Edit the material below by replacing each "icon" with "button" and keeping everything else the same. Leave the pictures out of your version.

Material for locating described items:
-- Begin --

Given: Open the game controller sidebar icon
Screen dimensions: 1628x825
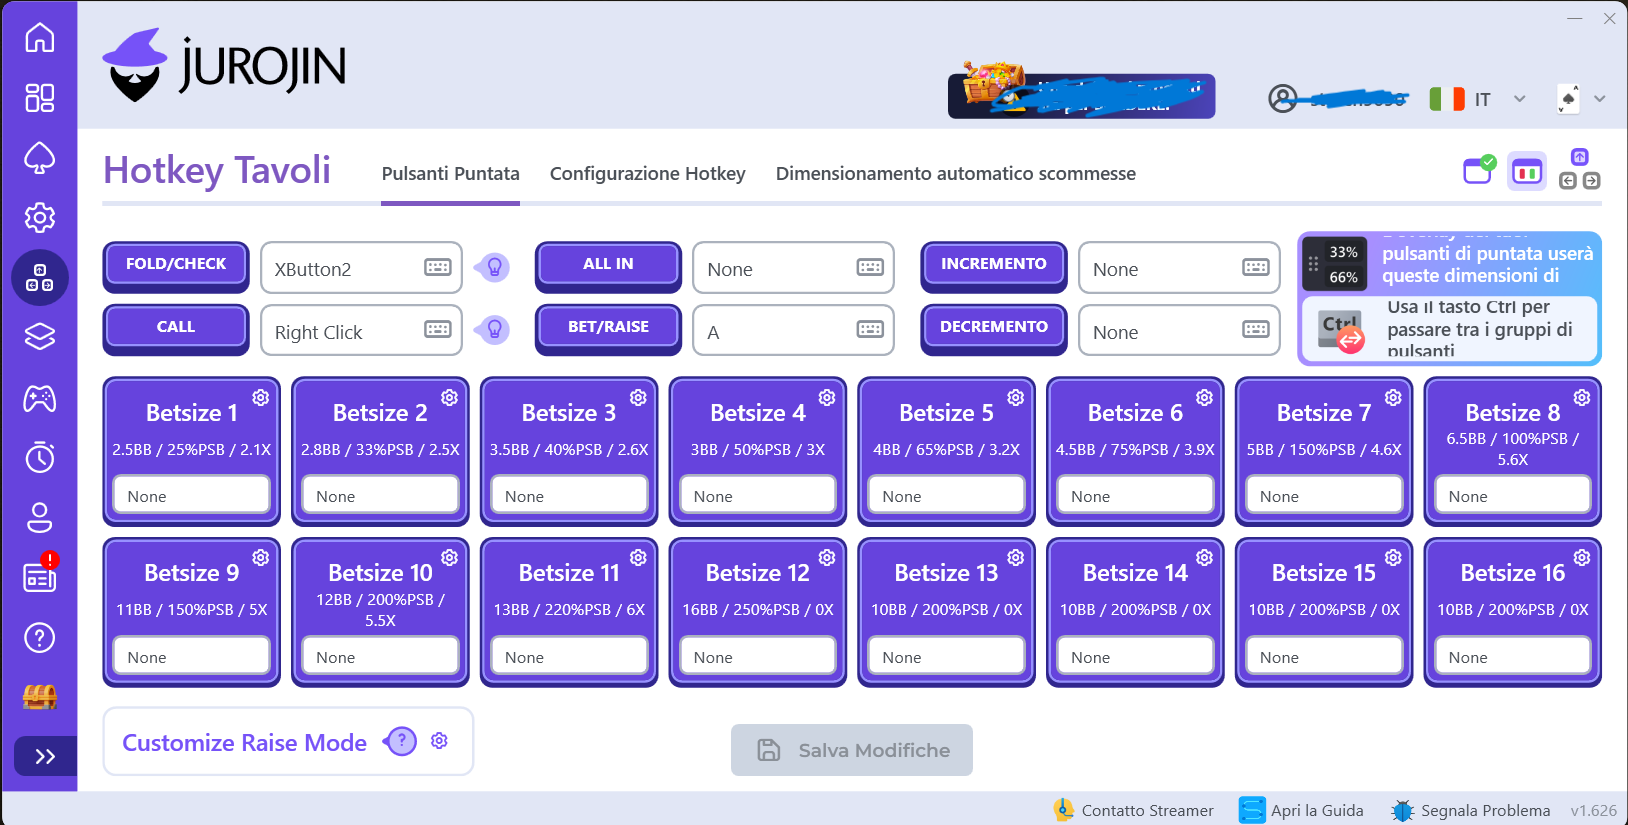Looking at the screenshot, I should (x=40, y=399).
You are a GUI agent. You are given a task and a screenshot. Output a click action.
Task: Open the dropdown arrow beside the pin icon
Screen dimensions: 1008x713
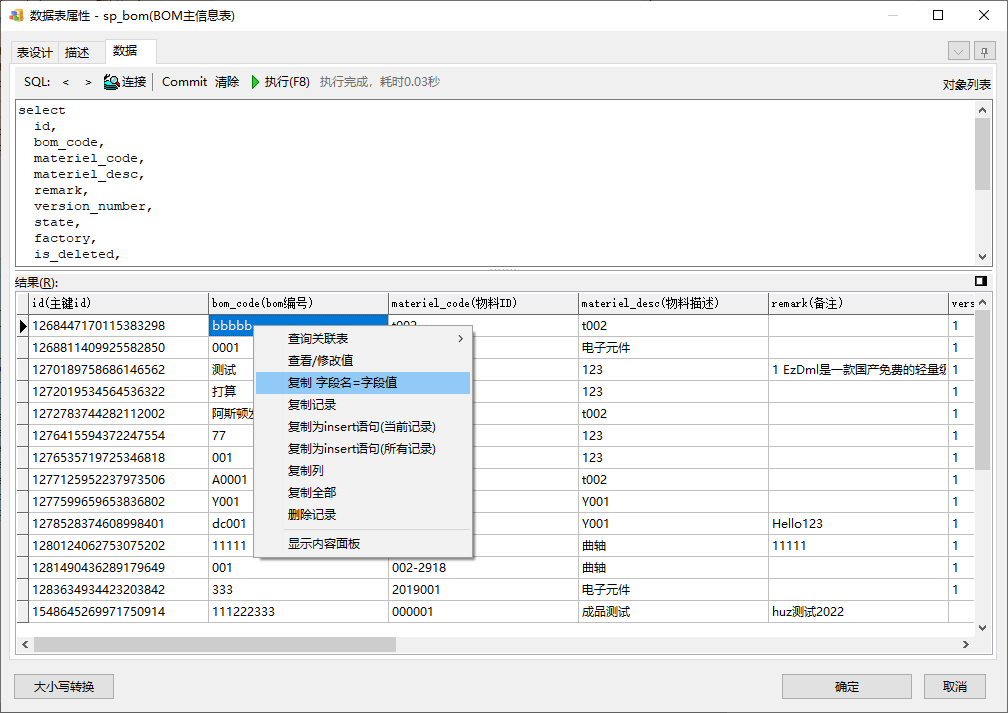pos(959,52)
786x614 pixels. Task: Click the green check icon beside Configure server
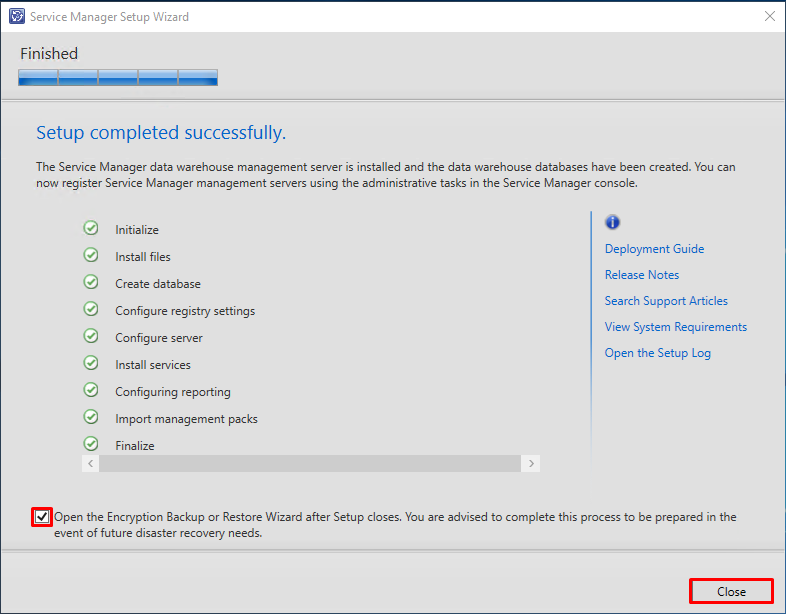click(x=91, y=336)
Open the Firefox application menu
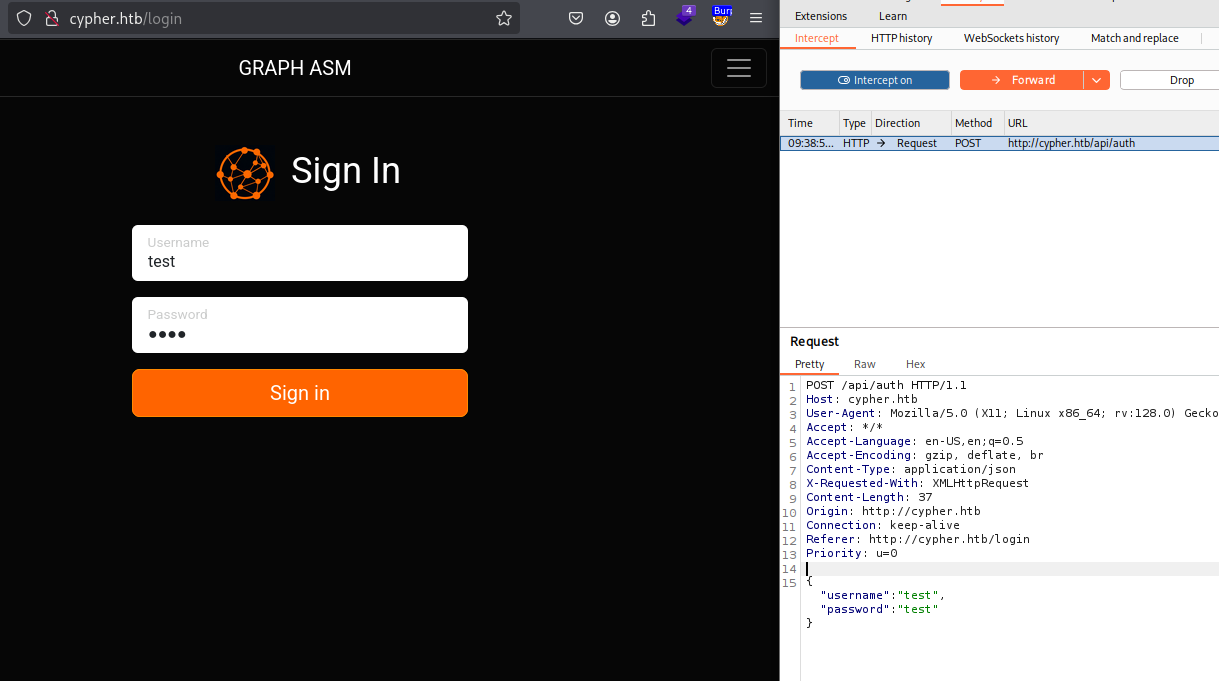 [x=756, y=18]
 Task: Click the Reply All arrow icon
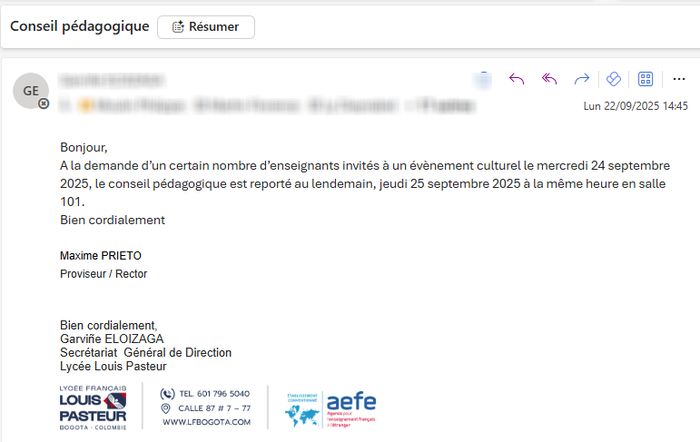[549, 79]
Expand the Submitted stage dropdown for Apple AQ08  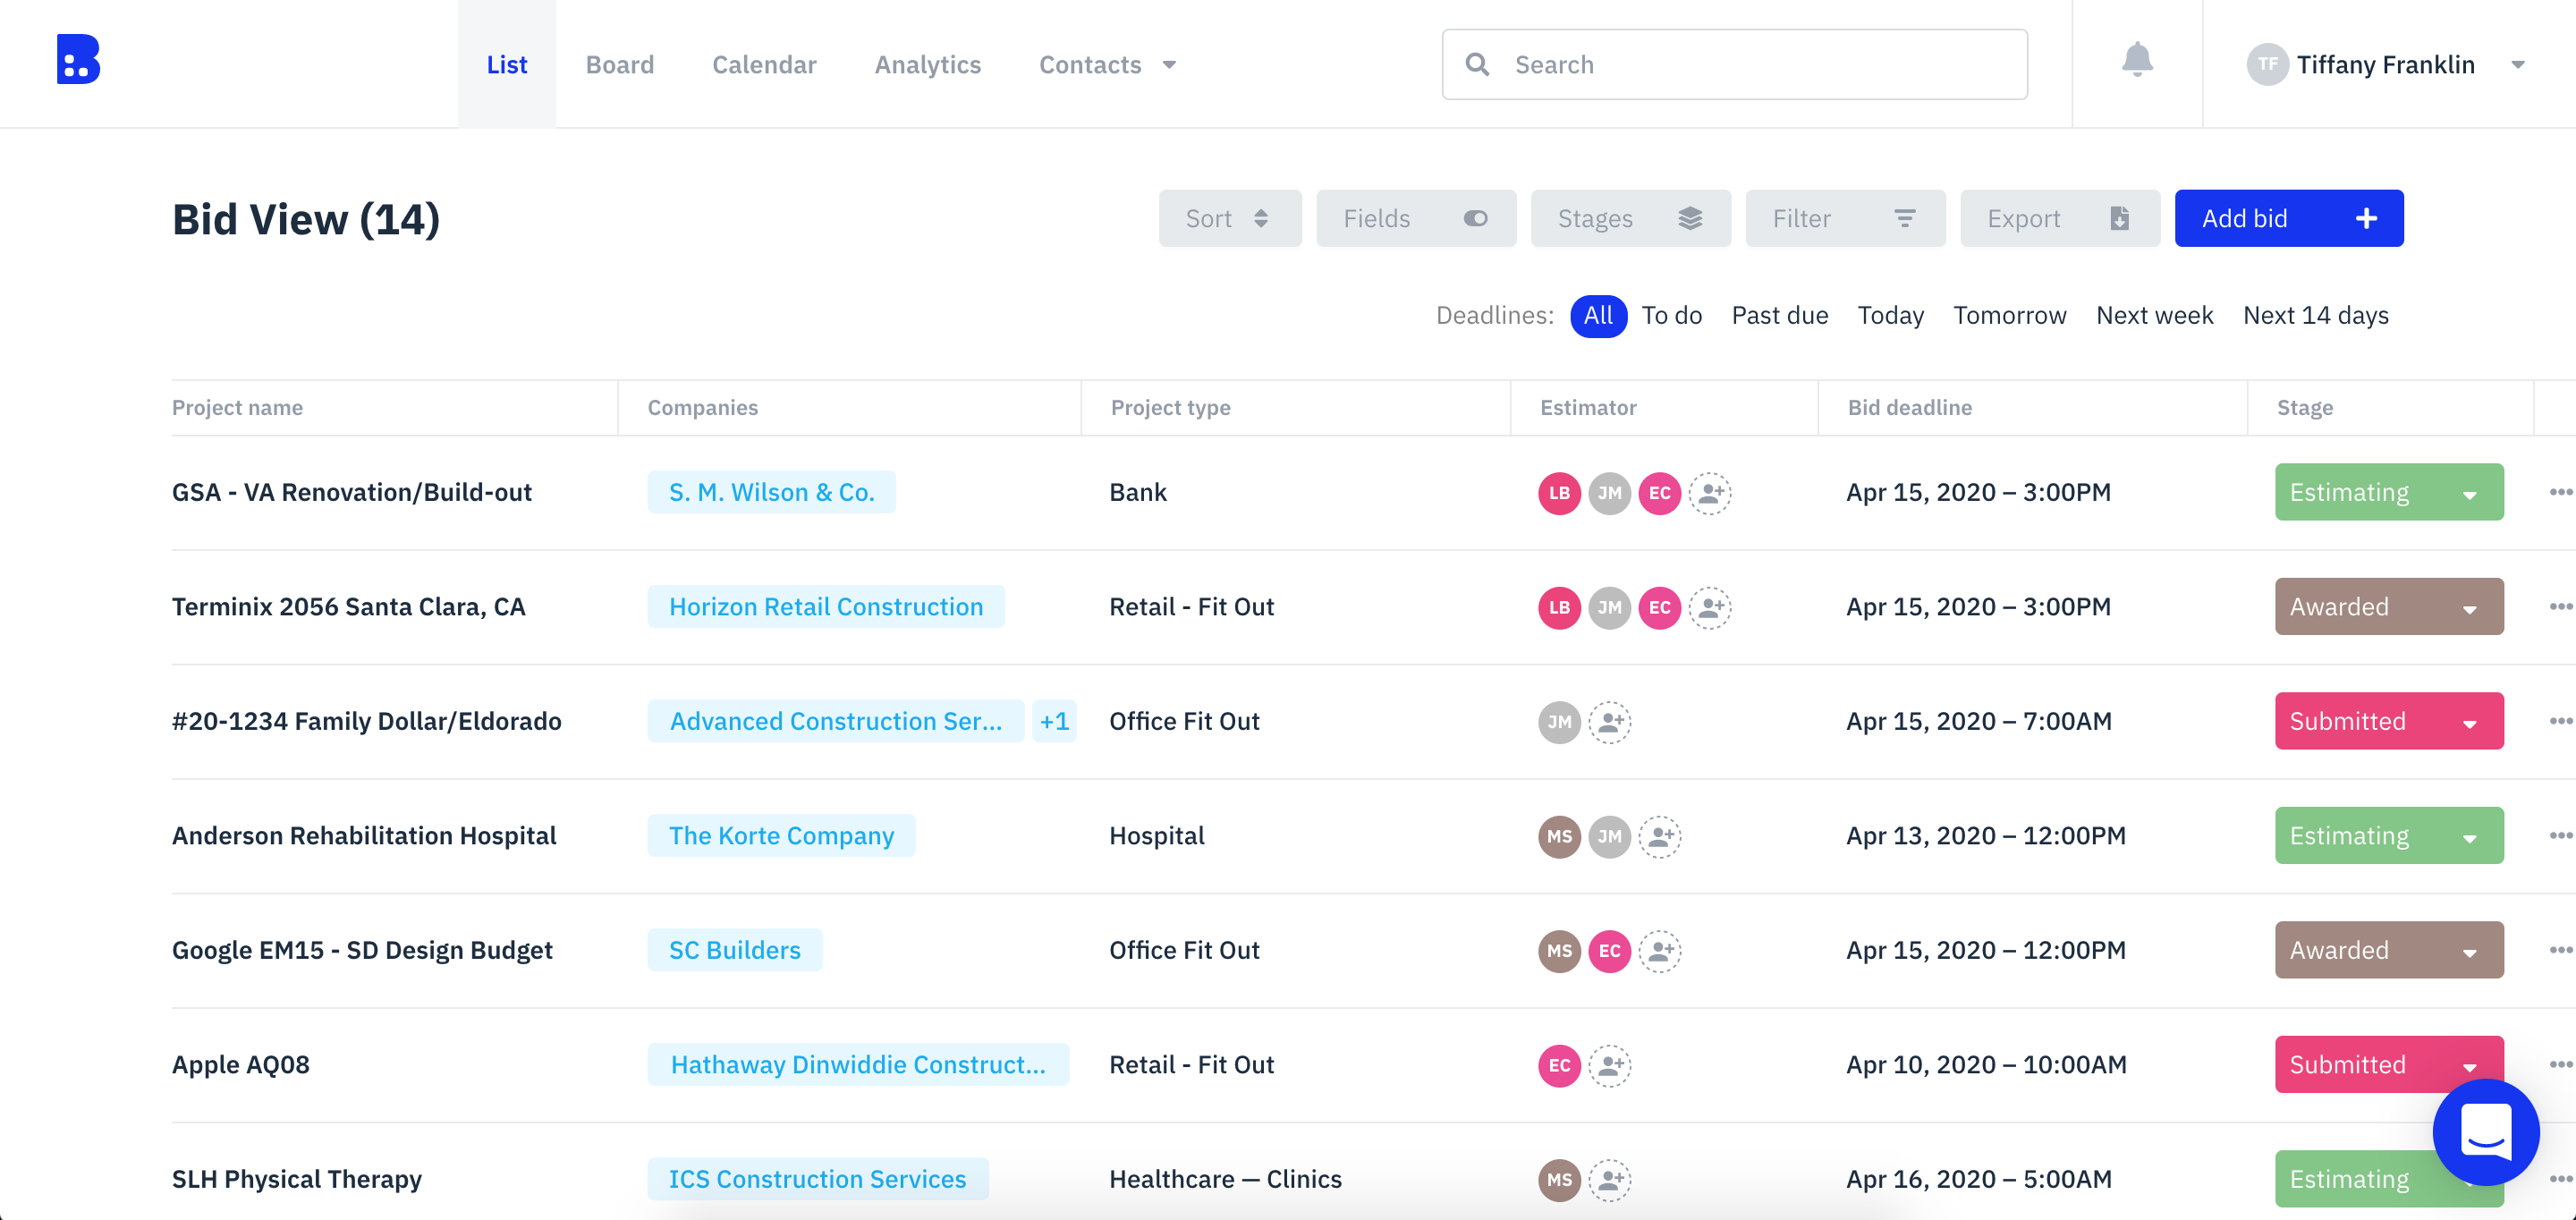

-- End --

• Full answer:
Given: Open the game controller sidebar button
Screen dimensions: 1628x825
Looking at the screenshot, I should (x=40, y=399).
You are a GUI agent. You are given a task and a screenshot. Output a click action.
Task: Open the dropdown arrow beside the pin button
Screen dimensions: 1008x713
pos(959,52)
786x614 pixels. Task: Click the green check button beside Configure server
click(x=91, y=336)
Open the Firefox application menu
 [x=756, y=18]
 Task: Click the Reply All arrow button
[549, 79]
Expand the Submitted stage dropdown for Apple AQ08  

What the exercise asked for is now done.